The 80% threshold to classify patients as adherent or non-adherent can include very different groups of patients according to the methods used for the construction of days’ supply measures, highlighting the need to standardize (and transparently detail) the procedures used for the construction of these measures. In any case, high adherence and high exposure to evidence-based treatments, such as OAC in NVAF patients, seem to be associated with better outcomes, strengthening the need to develop strategies (focused on the patient, doctors and/or health organizations) to bring real-world outcomes closer to those of the clinical trials.
Author Contributions
GS-G, AG-S, and SP conceived the study and wrote the first draft of the manuscript. GS-G and SP are guarantors and take full responsibility for the integrity of the data and the accuracy of the data analysis. IH-N, AG-S, CR-B, YS-A, SP, and GS-G participated in the study design and methodology. IH-N and SP performed the analysis. All authors participated in interpretation of data, and contributed to the critical revision of the manuscript for important intellectual content. All authors agree to be accountable for all aspects of the work and have read and approved the final manuscript.

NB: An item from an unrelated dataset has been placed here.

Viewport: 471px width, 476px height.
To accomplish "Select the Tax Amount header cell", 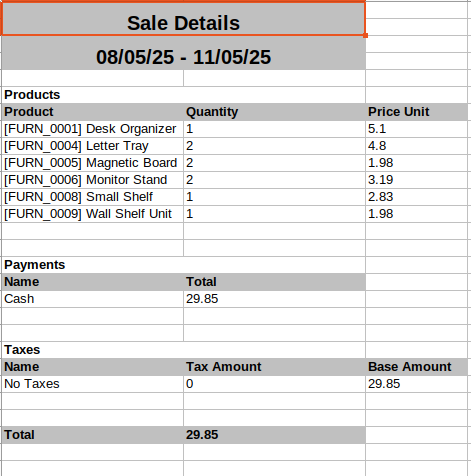I will tap(274, 367).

Conflict of Interest Statement
The FISABIO foundation (a non-for-profit research institution depending on the Valencia Ministry of Health) had a Collaboration Agreement with Boehringer Ingelheim to conduct non-conditioned independent research in chronic health care, pharmacoepidemiology and medical practice variation (2013–2014), and received an unrestricted research grant from Daiichi-Sankyo (2017), both not related with the current study. GS-G participated in 2014 in an advisory meeting of Boehringer Ingelheim. None of the mentioned institutions/firms were involved in the design and conduct of the study; the collection, management, analysis, and interpretation of the data; or the preparation, review or approval of the manuscript, or in the decision to submit it for publication. The views presented here are those of the authors and not necessarily those of the FISABIO Foundation, the Valencia Ministry of Health or any other institution.
Acknowledgments
The Ministry of Health of the Valencia Government provided the data needed to carry out this study.
Footnotes
Funding. This study received no specific private, non-for-profit or public funding. CR-B and YS-A were partially funded by the Instituto de Salud Carlos III, Spanish Ministry of Economy, Industry and Competitiveness (Grant No. RD16/0001/0011 cofinanced by the European Regional Development Fund).